*PROBLEM*. Please carry the text on dental implants and bridges forward from its last sentence.

If you’re considering dental implants near Mitchell, SD, it’s a good idea to have an understanding of its parts and how they work together.
Photo #1: The photo to the left shows the entire implant assembled, including the implant, post and crown.
Photo #2: The photo on the right shows the individual pieces and parts that make an implant work.
In Photo #2, starting from bottom to top, the blue portion is the implant. It is made of a titanium alloy and is the same material that orthopedic surgeons have used for decades to replace knees, hips, and shoulders. It is very biologically friendly and there has never been a case of allergy associated with titanium. This is the part of the implant that is placed in the bone or – as we often describe it – “below ground.”
The silver piece is known as the post, or the abutment. This is the piece that transitions through the gum tissue. About half of the post is below ground in the implant and above ground to hook to the crown. This post can be made of different types of materials depending on the application. The most common are titanium alloy, gold alloy, and ceramic.
The last piece is the crown. This component is above ground and functions in exactly the same way as a crown on a natural tooth.
Dental Implants vs. Bridges in Mitchell, SD
Photos #3, #4, #5: In the three photos that follow, you will get an idea of the difference between a dental implant and a bridge.
In the first photograph, you’ll notice that on both sides of the model, the third tooth from the back is missing. On the left side of the model, you can see that an implant has been placed and the post is visible. The right side of the model is prepared for a bridge.

*DATA SEGMENT*.
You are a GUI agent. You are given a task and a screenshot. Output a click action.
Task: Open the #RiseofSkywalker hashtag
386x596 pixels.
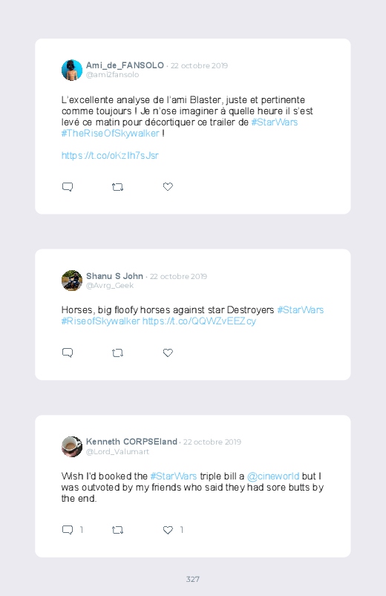pyautogui.click(x=100, y=321)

*RESULT OF THE TASK*.
On the bridge side of the model, you will see that the teeth in front and behind the missing tooth have had structure removed to prepare them for a bridge. In the center photo, you can see how a bridge uses the two adjacent teeth to hold the replacement tooth. These adjacent teeth are reduced down to accommodate the bridge. The third photo shows the dental implant and the single crown that will be attached to it.
This is just one of the advantages of using implants in place of bridges – an implant will fill the empty space without disturbing the neighboring teeth. Basically an implant is a one-tooth solution to a one-tooth problem while a bridge is a three-tooth solution to a one-tooth problem.
Also, the implant will never get a cavity and will never need a root canal. It is made of metal and ceramic, so decay will never be a problem again. Bridges, however, can still get cavities on the supporting teeth.